Diary of Marie Bashkirtseff

# Vendredi 23 mai 1879

So yesterday I went and listened at the door to what my respectable family was saying. And I believe that this time I shall preserve no more illusions concerning any of these people.

Donc, hier je suis allée écouter à la porte ce que disait ma respectable famille. Et je crois bien que pour cette fois je ne conserverai plus d'illusions sur le compte de tous ces gens-là.

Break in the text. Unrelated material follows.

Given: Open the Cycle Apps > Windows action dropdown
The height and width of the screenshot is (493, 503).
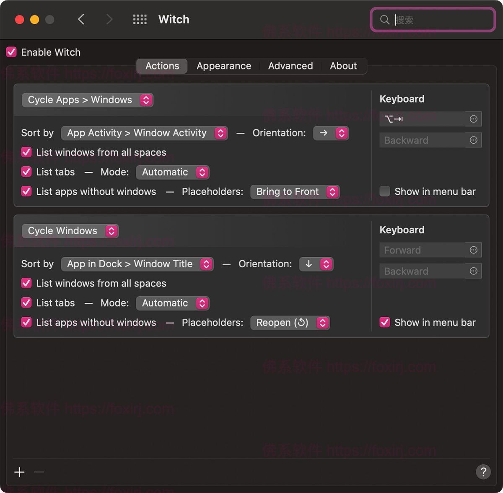Looking at the screenshot, I should pos(87,100).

For two hours I listened to them consoling one another and quieting their consciences by heaping all the blame on me and saying I am punished by heaven because I persecute the wretched Georges. Everything that strangers and enemies might say — it was all said. I was slandered, I was defiled, I was degraded. Every one of my vanities was wounded, and thick dirty fingers were poked into every wound of my heart since I was a young woman. And I no longer believe it is mere stupidity — for when Jeanne, who knows of the persecutions against this wretched Georges, met my mother and said to her: "My dear friend, my dear friend, Marie is right; do not oppose what would deliver you from this shame."

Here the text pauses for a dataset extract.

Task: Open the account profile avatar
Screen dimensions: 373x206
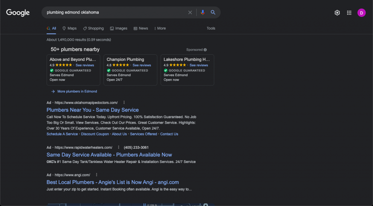Action: click(361, 13)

Pendant deux heures je les ai écoutées se consolant les unes les autres et calmant leur conscience en rejetant toutes les fautes sur moi et en disant que je suis punie par le ciel parce que je persécute le malheureux Georges. Tout ce que des étrangers et des ennemis pourraient dire, on l'a dit. On m'a calomniée, on m'a salie, on m'a avilie. On a froissé toutes mes vanités et on a promené de gros doigts sales sur toutes les blessures de mon amour depuis que je suis jeune fille. Et je ne crois plus que ce soit de la stupidité, car lorsque Jeanne, qui connaît les persécutions contre ce malheureux Georges, a rencontré ma mère en lui disant: chère amie, chère amie, Marie a raison; ne vous opposez pas à ce qu'on vous délivre de cette honte.

— My charming mother replied: "But my dear madame, on the contrary, I wish to be rid of him, and do not doubt that we are taking measures — we have already taken some; what torments and distresses me is that my poor child should compromise herself by sticking her nose into everything."

— Ma charmante mère a répondu : Mais ma chère madame, au contraire, je désire en être débarrassée et ne doutez pas que nous ne prenions des mesures, nous en avons déjà prises, ce qui me tourmente et me chagrine c'est que ma malheureuse enfant se compromette en fourrant son nez partout.